Stop Laughing at Depression

mental health

Content Warning: Depression and mental health, Eating Disorders

Depression can often be a slippery slope. One negative thought leads to another, which leads to another and another until you feel like you’re suffocating under the weight of all the disappointments you have swimming around in your mind. Depression is an extremely personal and unique thing to deal with, and anyone who has gone through any bout of it will know that. But despite depression’s unique ways of harming individuals, the way it makes you feel is universal — like you’re not good enough, like you will never be good enough. Saying depression makes you sad is an understatement — sad doesn’t begin to describe the way it tortures your soul day in and day out, how it cripples you to nothing. And yet, for some reason, we live in a society that seems to glorify it. We treat depression like a companion that we’re forced to have for the rest of our lives, like baggage that we can never make lighter or discard. We blame depression for our falling grades, weight fluctuations, mood swings and fractured relationships. We make depression the reason behind our mistakes but not in any serious way — we joke about it. We make memes about depression and its detrimental effects on our lives, making this very serious mental health problem the butt of the joke. We live in a society that glorifies depression rather than faces it head-on. It’s easier to make fun of depression and the way it destroys your life rather than at least trying to find ways to live alongside it.

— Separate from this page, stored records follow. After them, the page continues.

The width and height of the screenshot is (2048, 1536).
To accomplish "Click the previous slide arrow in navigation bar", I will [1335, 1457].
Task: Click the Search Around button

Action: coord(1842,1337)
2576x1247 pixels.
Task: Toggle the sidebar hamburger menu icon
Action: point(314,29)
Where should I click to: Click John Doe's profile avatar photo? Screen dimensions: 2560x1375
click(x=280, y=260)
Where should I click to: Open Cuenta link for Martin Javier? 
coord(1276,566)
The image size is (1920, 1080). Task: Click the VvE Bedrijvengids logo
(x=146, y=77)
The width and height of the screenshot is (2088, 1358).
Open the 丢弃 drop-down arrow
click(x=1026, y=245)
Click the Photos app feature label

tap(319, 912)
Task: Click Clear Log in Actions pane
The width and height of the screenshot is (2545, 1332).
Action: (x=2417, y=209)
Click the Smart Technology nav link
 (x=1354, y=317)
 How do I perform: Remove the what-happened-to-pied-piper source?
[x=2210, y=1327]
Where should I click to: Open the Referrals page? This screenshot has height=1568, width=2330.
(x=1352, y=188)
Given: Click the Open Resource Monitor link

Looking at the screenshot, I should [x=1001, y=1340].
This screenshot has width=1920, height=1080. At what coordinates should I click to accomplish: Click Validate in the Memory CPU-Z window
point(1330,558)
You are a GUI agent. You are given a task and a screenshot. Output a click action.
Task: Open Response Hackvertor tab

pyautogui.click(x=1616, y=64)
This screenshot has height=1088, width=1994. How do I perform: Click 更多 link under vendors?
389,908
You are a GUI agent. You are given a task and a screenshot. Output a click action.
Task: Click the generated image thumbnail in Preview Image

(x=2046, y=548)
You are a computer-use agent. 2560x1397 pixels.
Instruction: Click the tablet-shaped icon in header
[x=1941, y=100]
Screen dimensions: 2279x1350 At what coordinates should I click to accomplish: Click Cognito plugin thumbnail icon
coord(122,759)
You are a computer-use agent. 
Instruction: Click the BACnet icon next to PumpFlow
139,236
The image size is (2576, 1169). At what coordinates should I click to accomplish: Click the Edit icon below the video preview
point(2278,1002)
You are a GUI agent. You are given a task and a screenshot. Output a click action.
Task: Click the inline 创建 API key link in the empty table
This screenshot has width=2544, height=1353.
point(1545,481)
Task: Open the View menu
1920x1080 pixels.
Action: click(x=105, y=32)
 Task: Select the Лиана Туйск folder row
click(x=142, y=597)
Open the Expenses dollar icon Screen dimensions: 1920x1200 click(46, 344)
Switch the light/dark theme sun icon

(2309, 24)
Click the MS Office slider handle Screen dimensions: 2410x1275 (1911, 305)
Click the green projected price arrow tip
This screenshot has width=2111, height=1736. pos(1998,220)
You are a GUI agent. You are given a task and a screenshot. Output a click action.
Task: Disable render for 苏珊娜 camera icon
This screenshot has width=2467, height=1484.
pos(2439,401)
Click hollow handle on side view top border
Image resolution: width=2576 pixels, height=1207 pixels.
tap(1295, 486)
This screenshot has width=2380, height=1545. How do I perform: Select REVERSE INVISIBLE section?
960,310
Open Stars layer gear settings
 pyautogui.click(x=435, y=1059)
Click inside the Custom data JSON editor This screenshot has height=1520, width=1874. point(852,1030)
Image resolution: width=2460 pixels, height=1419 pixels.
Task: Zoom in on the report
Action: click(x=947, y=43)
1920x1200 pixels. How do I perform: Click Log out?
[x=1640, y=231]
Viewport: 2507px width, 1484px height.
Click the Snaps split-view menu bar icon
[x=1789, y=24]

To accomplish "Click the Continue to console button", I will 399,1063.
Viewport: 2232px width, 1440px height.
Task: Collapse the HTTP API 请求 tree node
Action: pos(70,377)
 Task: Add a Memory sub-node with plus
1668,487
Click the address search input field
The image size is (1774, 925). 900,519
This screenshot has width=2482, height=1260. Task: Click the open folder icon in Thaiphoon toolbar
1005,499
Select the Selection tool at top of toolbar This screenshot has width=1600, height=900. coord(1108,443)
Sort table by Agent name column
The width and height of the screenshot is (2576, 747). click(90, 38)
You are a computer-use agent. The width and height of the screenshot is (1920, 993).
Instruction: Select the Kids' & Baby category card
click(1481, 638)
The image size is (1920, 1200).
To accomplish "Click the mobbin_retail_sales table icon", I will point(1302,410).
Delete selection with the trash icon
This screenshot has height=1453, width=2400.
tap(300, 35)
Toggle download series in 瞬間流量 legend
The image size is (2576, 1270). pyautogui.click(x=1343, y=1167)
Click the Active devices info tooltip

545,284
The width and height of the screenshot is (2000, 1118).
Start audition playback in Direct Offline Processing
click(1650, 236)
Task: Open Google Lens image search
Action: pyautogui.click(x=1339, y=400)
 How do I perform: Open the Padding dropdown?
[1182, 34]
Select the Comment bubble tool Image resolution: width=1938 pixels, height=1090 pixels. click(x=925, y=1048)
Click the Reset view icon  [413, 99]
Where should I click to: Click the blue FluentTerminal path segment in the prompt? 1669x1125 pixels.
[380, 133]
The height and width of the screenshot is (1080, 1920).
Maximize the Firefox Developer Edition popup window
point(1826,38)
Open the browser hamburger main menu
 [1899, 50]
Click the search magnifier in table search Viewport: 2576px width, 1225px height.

At the height of my depression in my sophomore year, I was sitting alone in my single in the basement of ML for hours on end. I watched as my Bio 2 grade plummeted and the number of classes I couldn’t get up for increased. I remember waking up at 8 a.m. one day and not being able to get up from my bed until 1 p.m., only to actually leave ML at 2:30. I self-medicated in numerous ways, from not eating to eating everything, from drinking until I was sick to not speaking to anyone for days. And yet, in the moment, I thought I was perfectly fine. I would reason that the feelings of inadequacy and deep sadness were normal. Everyone around me seemed to be on the same struggle bus as me, so why worry?

When I spoke of my life with other friends, these struggles seemed normal. Other people were not only accepting of my behavior, but also making jokes about my total lack of control on my own life. It was funny to us that I was desperately trying to feel alive, but only sinking further into my depression day after day.

From a distanced, unattached point of view, the idea of not being able to get up is funny. It seems to, on the surface, stem from an unstoppable instinct to procrastinate responsibility and skirt culpability. It seems like the classic picture of a college student we have so often painted — tired, sluggish and brain just a little too full of information to have any motivation to keep going. Yet, we did not create this image by accident. We created this image because that is, in fact, the typical college student. You get thrown into college with little to no real-life experience or understanding and are suddenly told you have to learn to be a full adult, all by yourself. It’s hard, and it drains you. So yeah, that is funny.

But where must we draw the line? Because if you bother to look hard enough, you can see that some people are not just tired from the amount of responsibility that was suddenly given to them, but also from a deeper source. Their very souls are tired. And joking about having a heavy heart each day, struggling to feel anything more than pain or sadness does nothing to get at the root of the problem.

Depression ruins lives and relationships and yet we laugh at it like it’s nothing more than a gag reel on a silly sitcom. We take aspects of this painful mental health problem and giggle at them, as though that will make the harsh reality of them a little easier to handle. But that’s no way to deal with a devil. Spinning depression into a joke undercuts the true traumatic experiences of individuals living with it. It discourages people to be real and vulnerable with what they feel because no one wants to have their pain become the butt of the joke. Sometimes, the jokes can make depression even worse if everyone is laughing at their pain and is seemingly okay with self-medicating, then why should we even try for a better, healthier life? What’s the point of seeking treatment and help if we normalize being depressed?

At the end of the day, depression is not the natural state of the human mind. If it was, then we would never even notice it because it would be completely ingrained in us. If depression was the natural state then there would be no movements for healthy living, for clearer, more positive minds. And while laughing at it and making jokes may be helpful for some on their road to betterment, we need to recognize that the jokes are not a universal helper, but can become weights on someone’s shoulders. We need to recognize that we can do better, and we should do better, because we know better now.